BANDUNG BARAT, Klikaktual.com - Warga Kampung Citatah, RT 2 RW 22, Desa Jayamekar, Kecamatan Padalarang, Kabupaten Bandung Barat mengeluhkan kondisi beras bansos yang diterimanya. Beras tersebut tidak layak konsumsi karena bau apek. Ketika dimasak, beras pun tidak bisa dimakan.
Sebagaimana diberitakan di Pikiran-Rakyat.com dalam artikel yang berjudul 'Kualitas Beras Bansos 10 Kg Dikeluhkan Warga Kampung Citatah' Salah seorang warga, Nur (30) menyebutkan jika tidak diketahui sumber bantuan itu.
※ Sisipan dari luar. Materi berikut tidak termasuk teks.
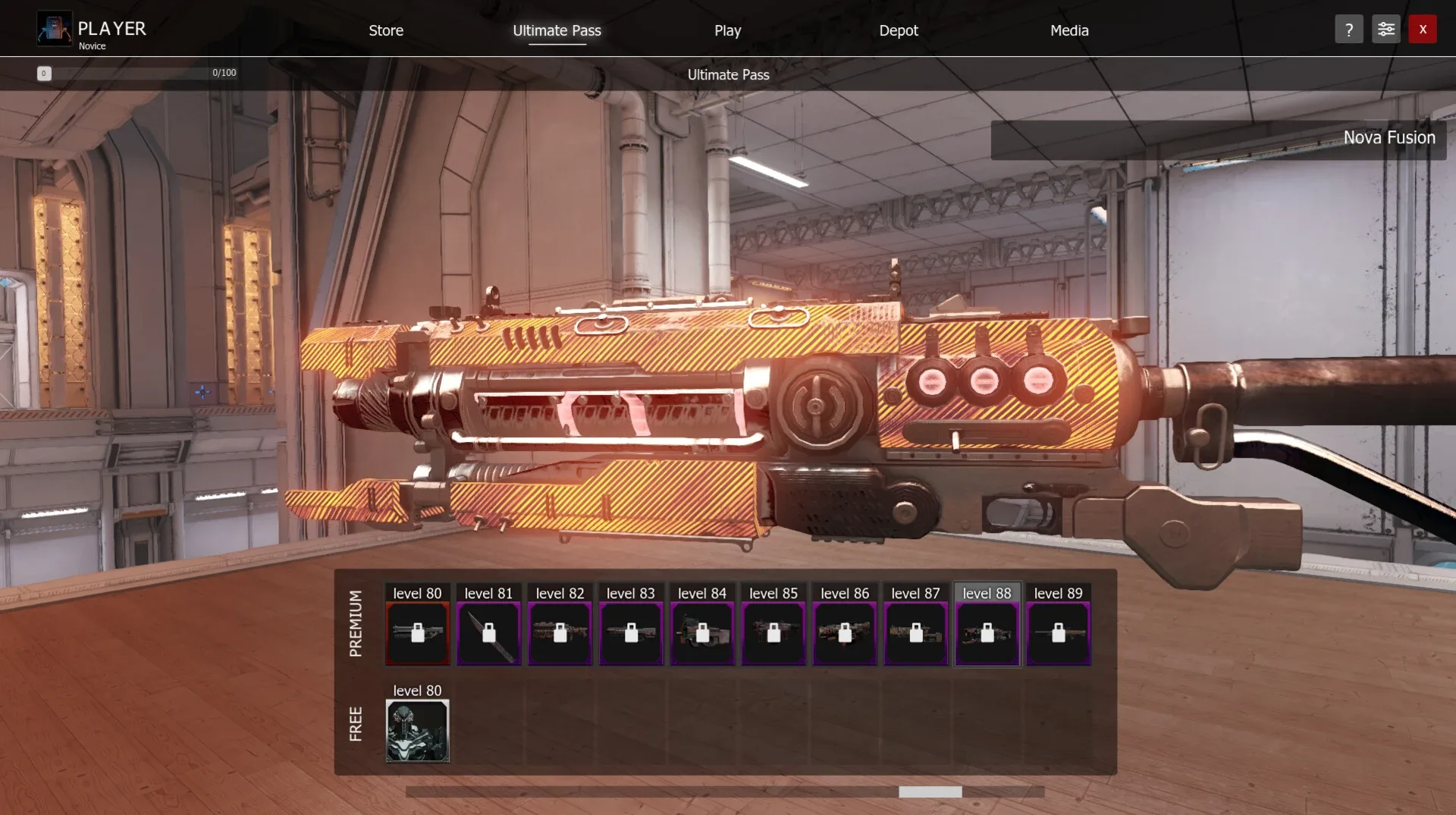Screen dimensions: 1456x815
Task: Choose premium level 81 knife reward
Action: point(488,633)
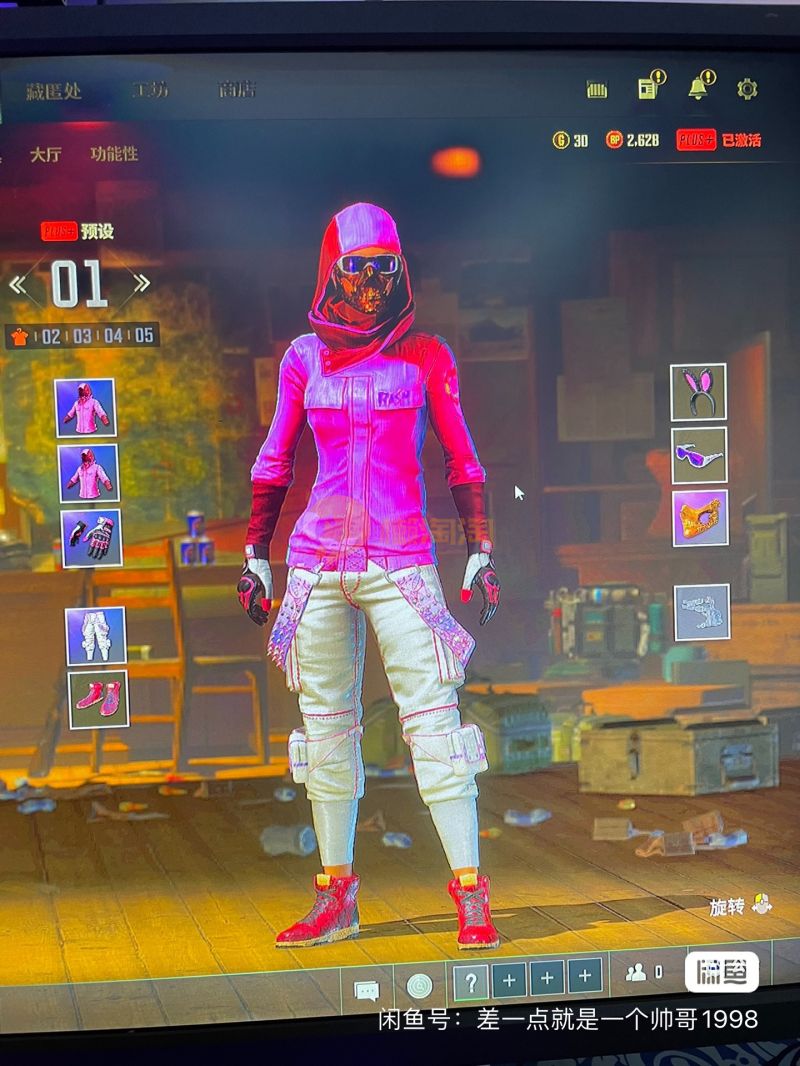Select outfit preset 03

coord(82,336)
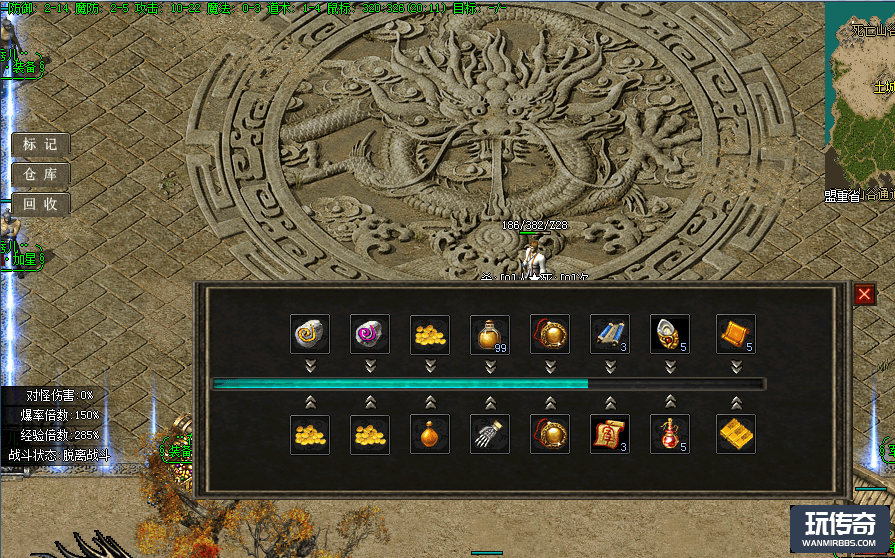Open the 回收 recycle menu
The image size is (895, 558).
(x=41, y=204)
Yang jelas, pekan lalu, warga diminta untuk mengambil bantuan beras dari pengurus RW. Bantuan itu didapat warga setelah menyerahkan KTP dan kartu keluarga.
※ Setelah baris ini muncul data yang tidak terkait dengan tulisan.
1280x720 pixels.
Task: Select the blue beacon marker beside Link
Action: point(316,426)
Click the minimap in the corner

"Enggak tahu bantuan dari mana, saya hanya diminta untuk ikut mengumpulkan KTP dan kartu keluarga ke RW. Beras ini sudah satu minggu diterima, tapi baru sekali saya masak karena bau. Saya kan punya anak kecil, masa mau dikasih makan yang bau gitu," katanya, Rabu, 11 Agustus 2021.
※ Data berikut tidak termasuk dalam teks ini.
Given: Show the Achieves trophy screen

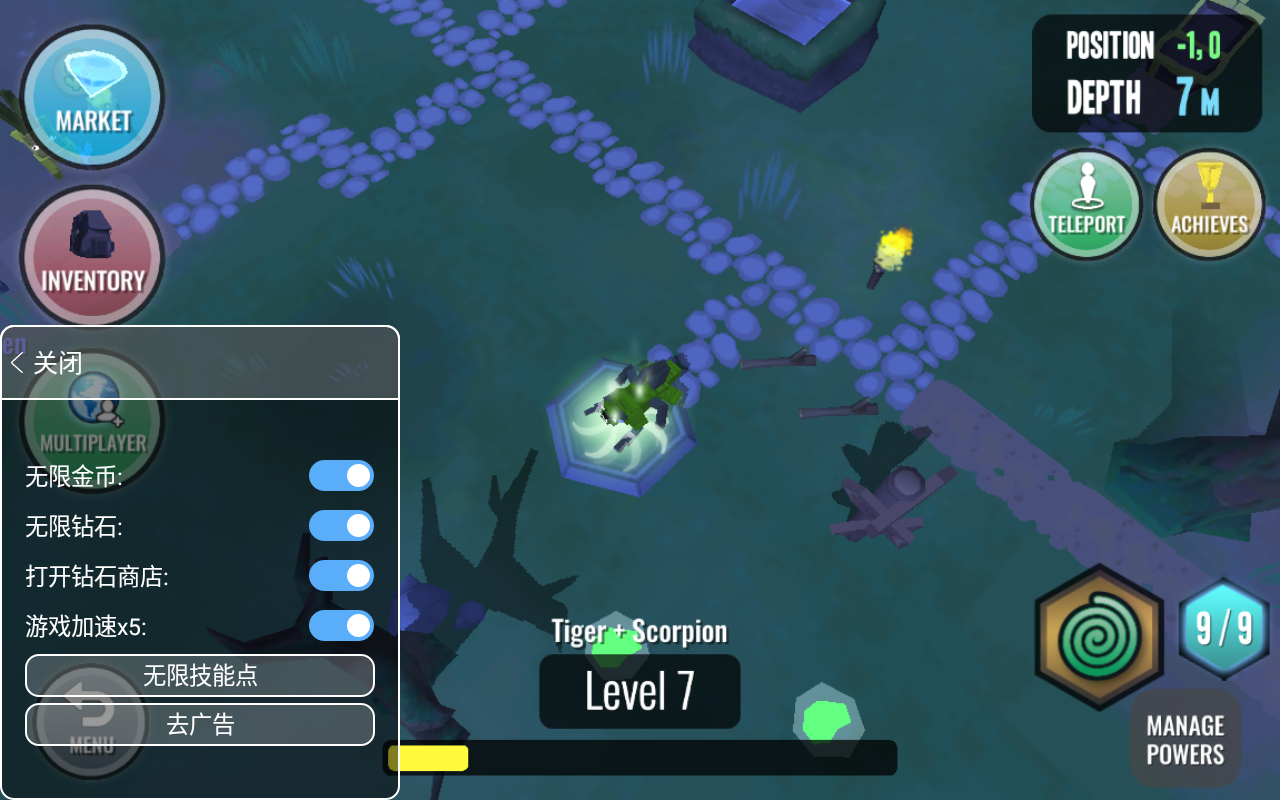Looking at the screenshot, I should click(1209, 204).
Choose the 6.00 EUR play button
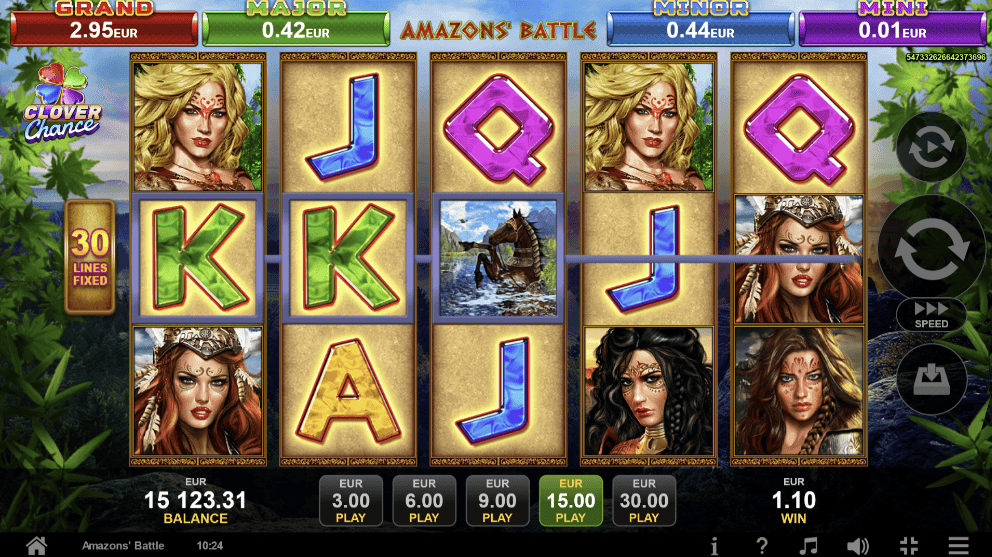The width and height of the screenshot is (992, 557). click(x=424, y=501)
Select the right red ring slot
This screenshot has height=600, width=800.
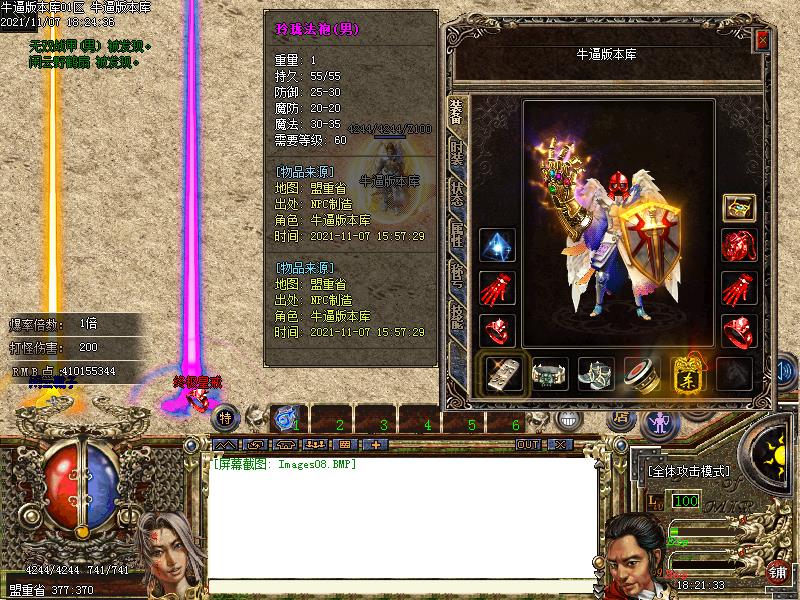tap(739, 330)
Baca Juga: Pamer Foto Background Biru, Rizky Billar dan Lesti Kejora Banjir Doa
Pada bantuan beras itu terdapat logo Beraskita. Namun karena kualitasnya buruk, beras itu akhirnya tidak dikonsumsi warga dan hanya berujung menjadi pakan ayam.
"Banyak di RW saya yang dapat beras bau kayak saya, yang dapat beras bagus paling hanya beberapa orang. Berasnya itu enggak layak dimakan. Itu ada yang dijemur, ada yang buat makan ayam, karena habis dimasak itu nasinya enggak enak," katanya.
Sementara itu, Pimpinan Perum Bulog Cabang Bandung, Yuliani Alzam mengaku sudah menginstruksian kepala gudang untuk mengecek beras yang tidak layak itu. Dia menegaskan jika beras yang berada di Bulog dalam kondisi baik dan bagus. Kualitasnya juga masih terjaga saat dibagikan.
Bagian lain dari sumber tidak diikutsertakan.